Give back every entry exactly; drop the pictures.

BEGIN Information

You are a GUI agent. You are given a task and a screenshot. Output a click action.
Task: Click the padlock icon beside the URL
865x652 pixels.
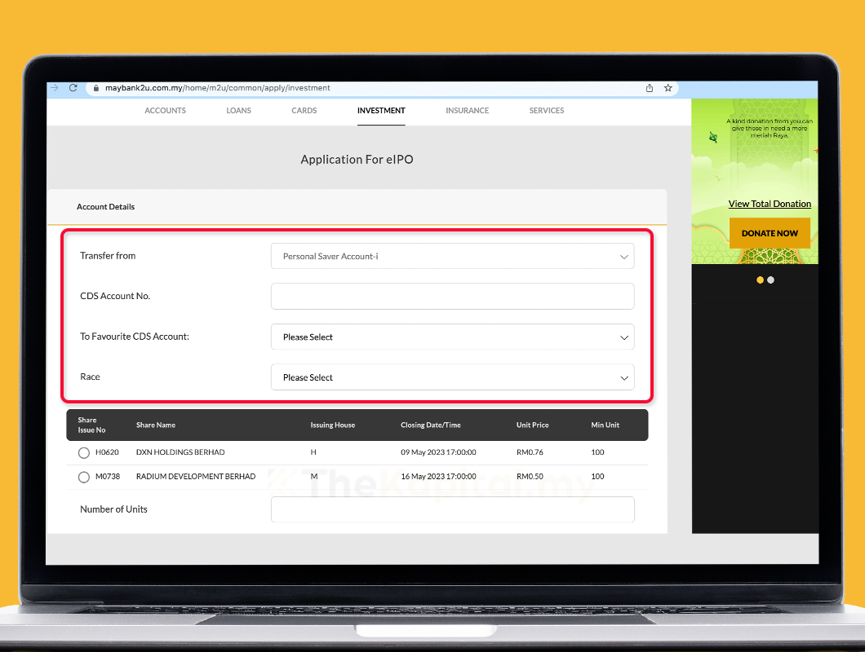[x=95, y=88]
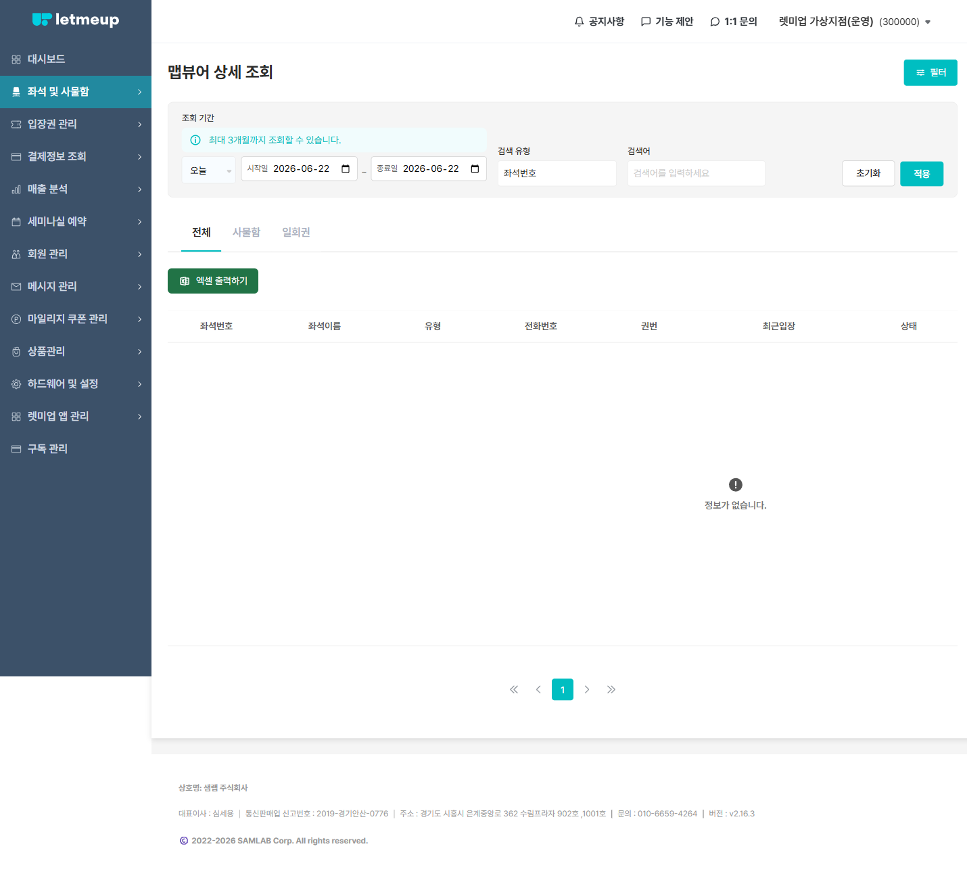Open the 필터 filter button
967x880 pixels.
pos(930,72)
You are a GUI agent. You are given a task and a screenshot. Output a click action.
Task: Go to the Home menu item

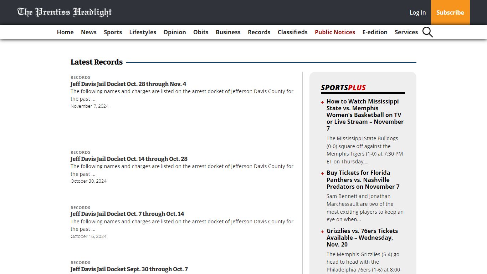[x=65, y=32]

END Information

- The answer
You are a GUI agent. You are given a task and a screenshot. Output a click action.
Task: Click the padlock icon beside the URL
865x652 pixels.
[x=95, y=88]
Open the 필터 filter button
967x880 pixels.
pos(930,72)
You are a GUI agent. You are given a task and a screenshot. Output a click action.
Task: Go to the Home menu item

[x=65, y=32]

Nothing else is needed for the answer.